■ REQUIRED TASK ■
Collect every line of the listing that contains the word "dimensions" and copy each one in full.

■ RECORDS ■
*****
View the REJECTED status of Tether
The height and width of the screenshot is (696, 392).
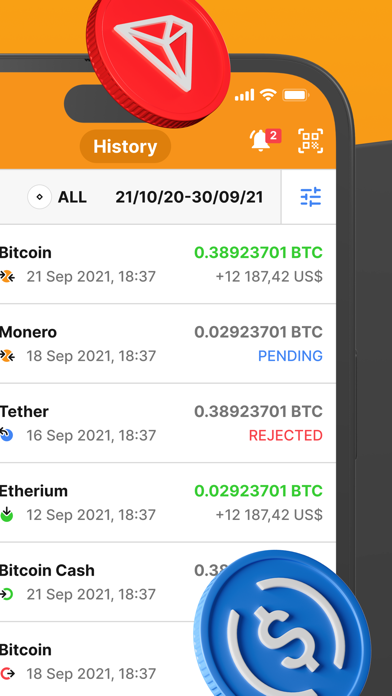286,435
*****
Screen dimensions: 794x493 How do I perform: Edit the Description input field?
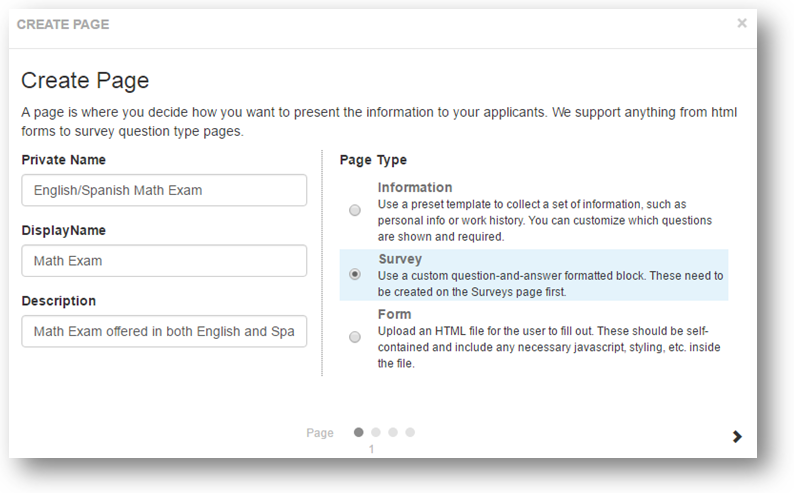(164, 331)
*****
■ SOLVED EXERCISE ■
Screen dimensions: 794x493 How do I perform: Edit the Description input field?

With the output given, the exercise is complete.